AfD am Weg zum Wahlsieg: Wird Höcke Ministerpräsident?
In drei Ländern liegt die AfD vorn. Nun wird über ein Verbot diskutiert
Björn Höcke kokettiert nicht mit seinen Ansichten. Er ist eigentlich ganz offen, was sein Weltbild angeht: Im Sommer sagte er im TV, ein „gesundes Deutschland“brauche wieder „gesunde Schulen“– solche ohne behinderte Kinder. In einem seiner Bücher schrieb er, zur „Reinigung Deutschlands brauche es gegenüber Ausländern „wohltemperierte Grausamkeit“. Zuletzt rief er Pegida-Fans zu, Deutschland sei schon „im Vorbürgerkrieg“. Und dass „wir einander erkennen werden, wenn es hart auf hart kommt.“
Höcke, der ehemalige Geschichtslehrer, den man straffrei als „Nazi“bezeichnen kann, weil ein Gericht seine Worte in eindeutiger Linie der NSDAP sah, könnte nun mehr werden als das Enfant terrible der deutschen Politik. Gehen die Umfragen in Thüringen weiter aufwärts, wird denkbar, dass der AfD-Landeschef nächstes Jahr nach dem Amt des Ministerpräsidenten greifen kann. Bei 34 Prozent liegt seine AfD, 12 Prozentpunkte vor der CDU und 14 Punkte vor der regierenden Linkspartei.
Freilich: Ein Wahlsieg heißt nicht, dass eine Partei regieren wird – vor allem nicht im Fall der AfD. Alle anderen Parteien haben deutlich gemacht, dass sie Höcke nicht wählen würden. Nur: Während das bei Grünen, Linken und SPD programmatisch ausgeschlossen ist, ist das bei der CDU anders. Sie hat in Thüringen teils mit der AfD kooperiert, manch einer spekuliert über ein Modell, das Österreich unter Schüssel mit Haiders FPÖ erlebt hat: Der Juniorpartner CDU stellt den Ministerpräsidenten, die AfD regiert ohne Höcke. Die Gegenwehr in so einem Fall wäre wohl riesig – wohl größer als hierzulande im Jahr 2000.
Es gibt aber noch ein Szenario, in dem Höcke selbst Ministerpräsident werden könnte: Steigt die AfD in Umfragen weiter, etwa auf 41 Prozent, fliegen FDP und Grüne aus dem Landtag – wonach es aussieht –, hätte Höcke die Absolute. Das könnte der AfD nicht nur in Thüringen, sondern auch in Sachsen und Brandenburg gelingen, wo im September 2024 ebenso gewählt wird.
Zwickmühle
Das politische Deutschland würde das in ein Dilemma stürzen.
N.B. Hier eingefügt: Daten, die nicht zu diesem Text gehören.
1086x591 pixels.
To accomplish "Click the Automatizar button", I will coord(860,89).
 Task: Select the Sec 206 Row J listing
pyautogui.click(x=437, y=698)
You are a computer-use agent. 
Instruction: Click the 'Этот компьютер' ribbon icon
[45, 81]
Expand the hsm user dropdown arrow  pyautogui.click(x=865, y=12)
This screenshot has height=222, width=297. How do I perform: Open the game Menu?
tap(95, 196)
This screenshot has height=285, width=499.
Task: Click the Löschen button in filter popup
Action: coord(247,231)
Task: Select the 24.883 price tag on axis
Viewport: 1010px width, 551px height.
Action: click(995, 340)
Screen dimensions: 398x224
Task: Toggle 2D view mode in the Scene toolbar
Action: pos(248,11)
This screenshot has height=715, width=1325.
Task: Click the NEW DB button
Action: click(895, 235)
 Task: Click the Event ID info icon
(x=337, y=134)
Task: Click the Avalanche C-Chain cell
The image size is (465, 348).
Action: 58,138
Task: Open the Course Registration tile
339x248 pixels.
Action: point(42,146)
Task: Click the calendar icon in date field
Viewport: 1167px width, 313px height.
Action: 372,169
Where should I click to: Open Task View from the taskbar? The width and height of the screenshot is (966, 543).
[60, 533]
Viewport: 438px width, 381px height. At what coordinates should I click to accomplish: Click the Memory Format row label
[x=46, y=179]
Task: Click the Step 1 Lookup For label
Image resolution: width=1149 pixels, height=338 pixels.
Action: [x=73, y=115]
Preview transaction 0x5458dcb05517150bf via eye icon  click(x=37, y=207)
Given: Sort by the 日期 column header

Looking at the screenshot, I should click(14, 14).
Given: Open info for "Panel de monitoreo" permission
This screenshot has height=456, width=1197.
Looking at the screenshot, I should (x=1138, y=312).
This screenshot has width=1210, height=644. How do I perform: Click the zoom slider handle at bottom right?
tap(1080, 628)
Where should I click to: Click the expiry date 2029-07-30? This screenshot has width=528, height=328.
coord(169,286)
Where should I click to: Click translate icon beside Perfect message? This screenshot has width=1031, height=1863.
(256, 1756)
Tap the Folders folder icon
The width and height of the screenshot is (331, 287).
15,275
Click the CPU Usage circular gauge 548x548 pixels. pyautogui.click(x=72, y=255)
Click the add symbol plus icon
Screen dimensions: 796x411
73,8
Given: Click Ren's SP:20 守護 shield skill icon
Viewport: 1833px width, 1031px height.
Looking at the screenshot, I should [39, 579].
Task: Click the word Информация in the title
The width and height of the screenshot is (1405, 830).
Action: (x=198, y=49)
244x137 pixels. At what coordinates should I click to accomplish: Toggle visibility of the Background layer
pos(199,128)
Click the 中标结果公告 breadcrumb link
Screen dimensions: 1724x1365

Kann ein Mann, der die dunkelste Zeit des Landes beschwört, sie „mit einer erinnerungspolitischen 180Grad-Wende“wieder verherrlichen will, regieren? Oder soll man das verhindern?
Einige in Berlin denken das. Marco Wanderwitz, einst Ostbeauftragter und jetzt CDU-Mandatar, sammelt im Bundestag Unterschriften für ein Verbot. Die juristischen
Chancen sind seiner Ansicht nach gut: Der Inlandsgeheimdienst sieht die thüringische AfD als „gesichert rechtsextrem“an, bald steht eine ExAfD-Bundestagsabgeordnete vor Gericht, weil sie mit den Reichsbürgern den Bundestag stürmen wollte.
Kanzleramt und Parteispitzen sind skeptisch, aus gutem Grund. Schon zweimal scheiterte eine Parteienkoalition juristisch an einem Verbot der Neonazi-Partei NPD, die war bundespolitisch völlig unbedeutend. Die Hürde bei der AfD, die teils ein Drittel der Bevölkerung hinter sich hat, ist ungleich höher. Zudem fürchten viele, dass ein Verbot nur der AfD selbst nützten würde. Selbst Bodo Ramelow, noch Ministerpräsident in Thüringen, sagt: Ein Verbotsantrag würde „vor allem auf die AfD einzahlen.“
Dort stellt man sich ohnehin auf eine Politik mit und nicht gegen die AfD ein. Selbst wenn eine Regierung ohne sie gebildet wird, hat die AfD Sperrminorität. Verfassungsänderungen oder Richterernennungen sind dann nur mehr mit ihr möglich – das lädt zu politischer Erpressung geradezu ein.